Je voulais impérativement mettre en avant les valeurs du sport, celles qu’en tant que prof d’EPS j’essaie au quotidien de mettre en avant dans mes cours. Je voulais qu’ils découvrent une Chine « concrète », différente de celle de leur livre d’histoire/géo et puis comme j’aime raconter des histoire, je voulais faire un clin d’œil à mon histoire familiale en écrivant une saga qui débute à Marseille en 1938 et lui donner une issue imaginaire à Pékin à l’occasion des jeux. Enfin, si notre travail était à la hauteur de nos ambitions et si ma quête de financement aboutissait, l’objectif ultime était d’amener à Pékin 5 élèves, soit un par anneau olympique.
Comment a t elle été accueillie par les parents, les collègues, les premiers intéressés ?
Lorsque à la rentrée 2006 j’annonce à ma Principale que je me lance dans un projet dont l’objectif est d’aller aux JO avec des élèves, j’ai eu droit à une magistrale… indifférence. Concernant mes collègues, j’ai tu ce projet farfelu quelques temps, n’en parlant qu’à mes proches. Ce n’est qu’en mars 2007, après quelques mois de gestation, qu’il est « révélé au grand jour ». Une affiche invite les élèves de 5ème et de 4ème à assister à la présentation d’un projet dont l’issue pourrait être un voyage en Chine à l’occasion des JO. Une semaine plus tard, ils ne seront que 9 curieux à se présenter avec leurs parents sur un potentiel de 220! Des parents intéressés, d’autant plus que la participation financière annoncée en cas de réussite ne doit pas excéder le coût d’un séjour scolaire, soit 300€ (révisé finalement à 400).
Alors comment avez vous pu le financer ?
Deux soutiens forts m’ont permis d’y croire. D’une part, le Conseil Général des Bouches du Rhône. En 2004, il avait été à l’origine de nos rêves d’olympisme en lançant un concours que nous avions gagné. Puis la désillusion avait été terrible lorsque l’action fut annulée à un mois des Jeux. Je pense que certaines personnes ont pris conscience que des projets uniques, des projets d’excellence, ne devaient pas se terminer en queue de poisson. Alors quand je les ai sollicité, dés le début, ils m’ont dit « nous vous suivons ». La subvention du Conseil Général, obtenue par le biais de l’Association Sportive du collège, représente 50% du budget. Le deuxième soutien fort est venu d’un ami d’enfance qui m’a dit « moi je veux que ton histoire aboutisse parce que j’aime les histoires que tu nous racontes depuis toujours ». En mettant 2000€ dans le projet, il a été à l’origine d’une magnifique chaîne d’amitié lancée à mon insu par un de mes cousins et ma femme. Un « Pékinthon », comme ils l’ont appelé, qui a rapporté 35% du montant du séjour. J’inclus dans cette action quelques subventions trouvées par les élèves ainsi que des partenaires forts, notamment un ami de mes parents et un riche passionné de sport rencontré sur un terrain de volley!
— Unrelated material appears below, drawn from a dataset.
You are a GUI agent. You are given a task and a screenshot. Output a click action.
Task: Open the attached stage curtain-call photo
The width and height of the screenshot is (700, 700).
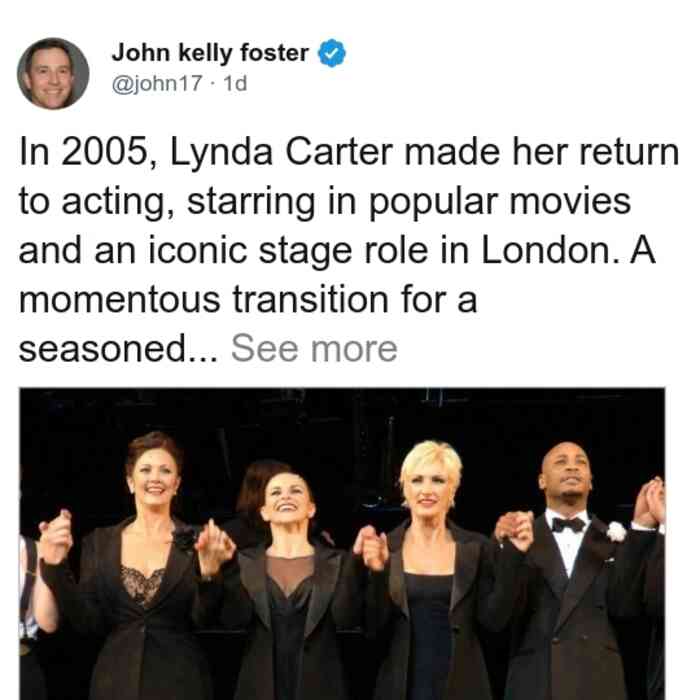click(x=342, y=544)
Comment cela s’est il passé à Pékin ?
« Magique! » semble être le mot qui résume le mieux cette aventure. Il est cependant important de dire que ce voyage n’a pas été monté par une agence de voyage. J’ai tout fait tout seul! Un an et demi avant le début des Jeux, alors que je n’avais pas un sous en poche, j’ai sollicité la seule agence qui vendait la billetterie stade et par la même occasion les packages avion+logement. A partir de 2200€ les 6 jours pour 4 épreuves. J’ai bien monté un dossier (tout au moins je le pensais…). Mais on me disait qu’il était déjà tard, que je n’étais pas certain d’avoir des places, puis quelques mois plus tard, qu’ils n’avaient plus de chambres.
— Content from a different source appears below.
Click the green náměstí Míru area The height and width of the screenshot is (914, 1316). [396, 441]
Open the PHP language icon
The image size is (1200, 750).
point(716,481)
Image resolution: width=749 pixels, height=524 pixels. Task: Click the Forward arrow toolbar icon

Lorsqu’enfin j’ai l’argent du Conseil Général, je peux enfin acheter mes billets d’avion, mais ils ne pouvaient pas me les vendre au prix où je les voyais sur internet. Je vais donc devoir les chercher ailleurs. Je découvre alors ce que sont les délais administratifs, qu’entre le vote d’une subvention et son versement, vous avez le temps de ne plus avoir une place d’avion pour aller à Pékin.
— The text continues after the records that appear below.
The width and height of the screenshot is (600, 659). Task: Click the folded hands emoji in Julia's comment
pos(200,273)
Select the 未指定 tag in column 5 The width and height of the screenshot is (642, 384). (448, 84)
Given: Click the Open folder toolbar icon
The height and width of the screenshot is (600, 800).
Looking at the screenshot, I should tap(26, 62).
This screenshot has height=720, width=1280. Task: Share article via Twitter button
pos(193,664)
La tête bouillonne. Je découvre la loi Dailly, une aubaine pour moi. Mais avoir des frais bancaires quand moi je veux faire des économies pour amener pourquoi pas un sixième élève, c’est un choix difficile à faire. Ma tête tourne à plein régime et mon carnet d’adresse me sauve en me donnant une solution pour l’avion et pour un déblocage rapide de la subvention. Je m’écarte de votre question mais j’y reviens parce que tout est lié. Il me faut donc trouver un logement. Des nuits passées sur internet me permettent de trouver une annonce. Une jeune française loue son appartement à Pékin du 15 au 30 août. Ce seront mes dates, ça me permettra de trouver des billets à des tarifs moins indécents que pendant les Jeux et ça dessinera les contours de notre voyage. Une semaine olympique et une semaine de tourisme.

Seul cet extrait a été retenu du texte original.